— Description of the task —
Reproduce the stretch from "im just wondering" through "worked out fine." in the forum thread below about premixed saltwater, word for word.

— Source document —
>>>

# pre-mixed sw from Big Al?



## SourGummy (Apr 29, 2011)

im planning to set up a 6-10g nano tank. With a powerhead, heater, and light as the only equipments with 10-20% weekly water change. I live in a condo so mixing and storing a huge bucket of water is not ideal for me. Went to big al today and saw that they have premixed sw at $1/gallon, which isnt bad since it only about $2 per week for water change, and i live 10mins from the store so its easy for me to go few times a month getting maybe 5g of sw each time. 

im just wondering if theres any disadvantage on getting sw from there beside the cost


----------



## teemee (Aug 29, 2009)

I used their sw for a while before I got an ro/di unit. the only disadvantage was that they don't really maintain a set specific gravity. I even had them ask me once what I wanted it set to, as they had to make some up for me while I was there. 
Its a bit of a pain in the neck, but it worked out fine.


----------



## ameekplec. (May 1, 2008)

I also had maintained a 10g with Sw from BA - it was fine and everything did great. But once I went and bigger, I got my own RO system.


----------



## Chris S (Dec 19, 2007)

Mix it yourself, then you won't be relying on others for accuracy


----------



## teemee (Aug 29, 2009)

ameekplec. said:


> I also had maintained a 10g with Sw from BA - it was fine and everything did great. But once I went and bigger, I got my own RO system.


Its the schlep (sp?) I'm happy to be done with.
But honestly, if you just get your own ro system - they're not v. expensive - and some salt... Its easier at the end of the day. Big Al's has great deals on salt at their tent sales/boxing day sale... SUM also does a good deal on salt on boxing day. its worth buying a bucket that you can just keep int he closet.


----------



## SourGummy (Apr 29, 2011)

the thing about mixing it myself is i only need 1-2g every week, and i dont want to keep 10g+ somewhere in my small condo, it's hard to find a place to keep the large bucket of sw.

would the small changes in gravity from a small water change be harmful?


----------



## teemee (Aug 29, 2009)

<<<

— Recorded information —
>>>

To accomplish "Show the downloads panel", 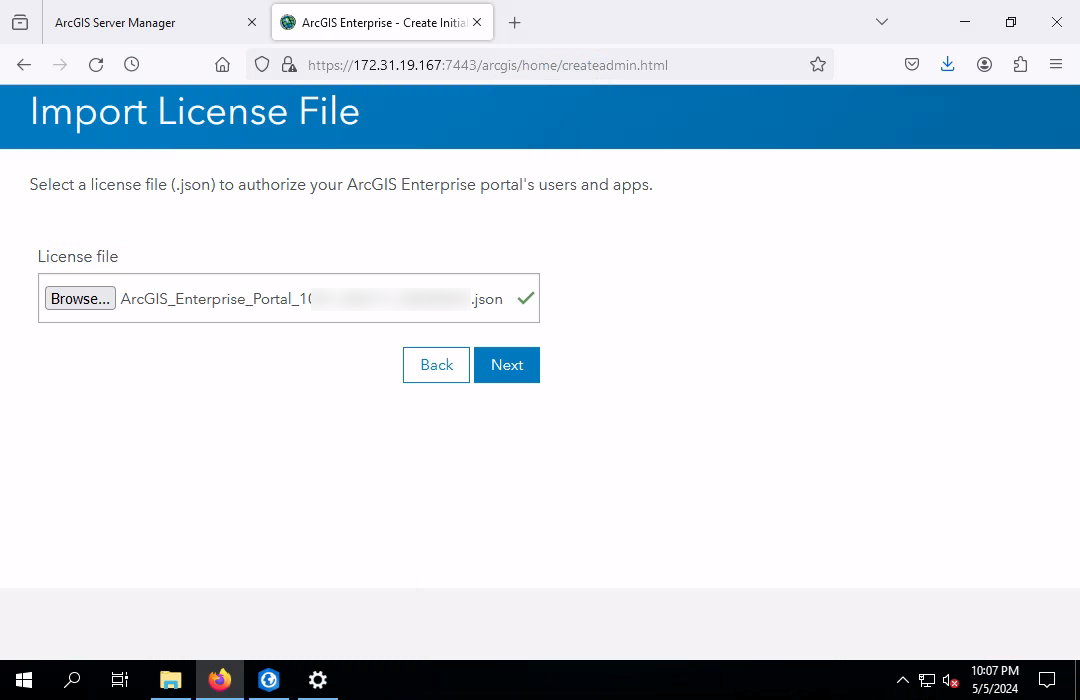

<<<

— Result —
im just wondering if theres any disadvantage on getting sw from there beside the cost


----------



## teemee (Aug 29, 2009)

I used their sw for a while before I got an ro/di unit. the only disadvantage was that they don't really maintain a set specific gravity. I even had them ask me once what I wanted it set to, as they had to make some up for me while I was there. 
Its a bit of a pain in the neck, but it worked out fine.